Task to complete: Whenever a picture appears in the records, exclude it, and transcribe everything else exactly.

*** Records for this exercise ***

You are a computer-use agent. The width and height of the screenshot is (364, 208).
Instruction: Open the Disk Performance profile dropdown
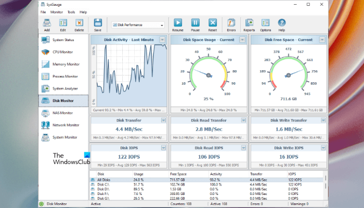click(162, 25)
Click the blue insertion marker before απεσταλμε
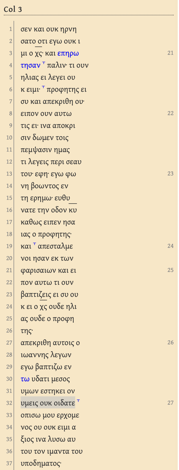 pyautogui.click(x=34, y=244)
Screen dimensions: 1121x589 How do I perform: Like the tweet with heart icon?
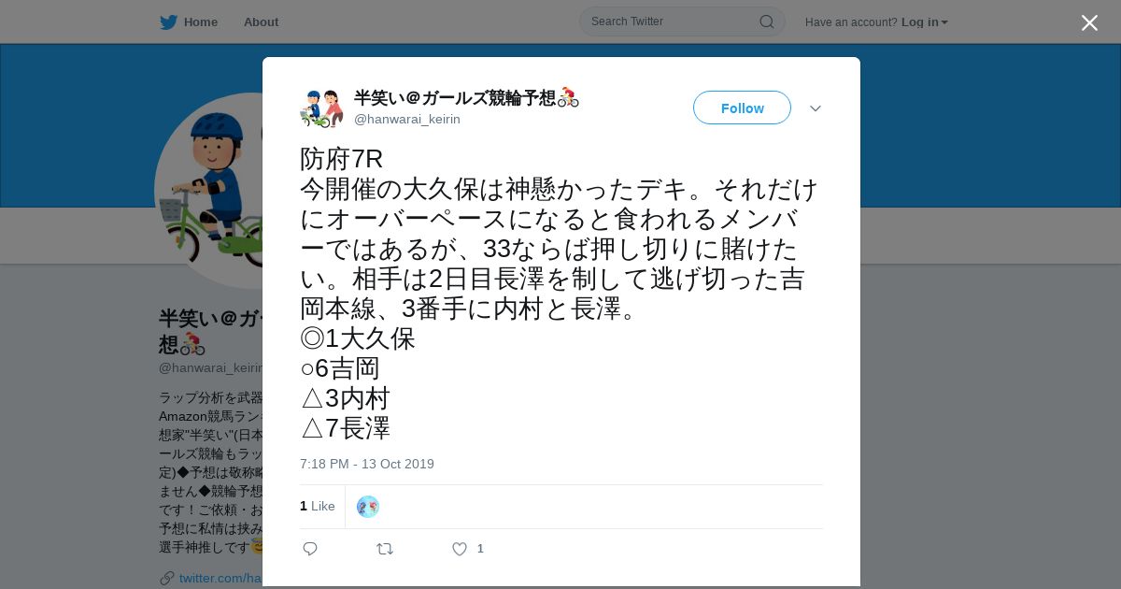tap(460, 549)
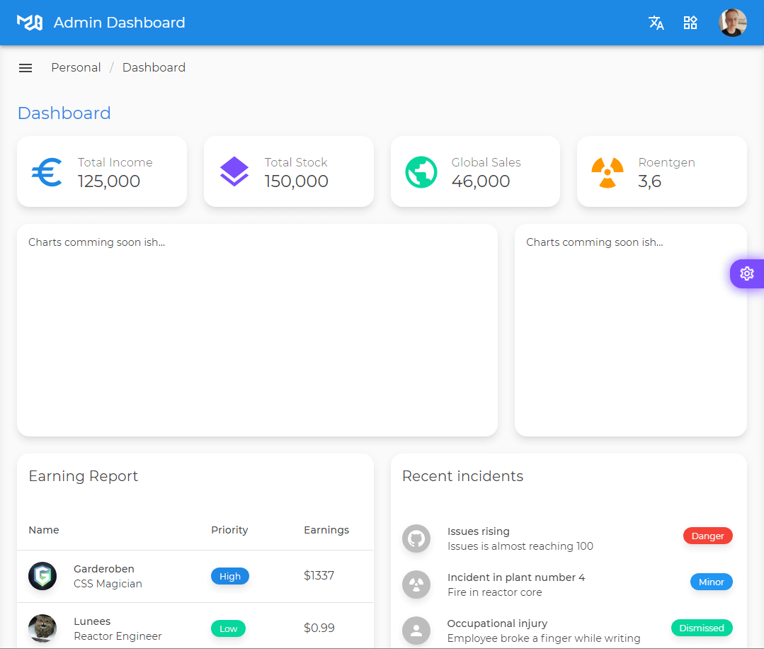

*** End of Records for this exercise ***

Result of the exercise:
You are a computer-use agent. The width and height of the screenshot is (364, 208).
Instruction: Open the Disk Performance profile dropdown
click(162, 25)
Click the blue insertion marker before απεσταλμε
 pyautogui.click(x=34, y=244)
Screen dimensions: 1121x589 How do I perform: Like the tweet with heart icon?
tap(460, 549)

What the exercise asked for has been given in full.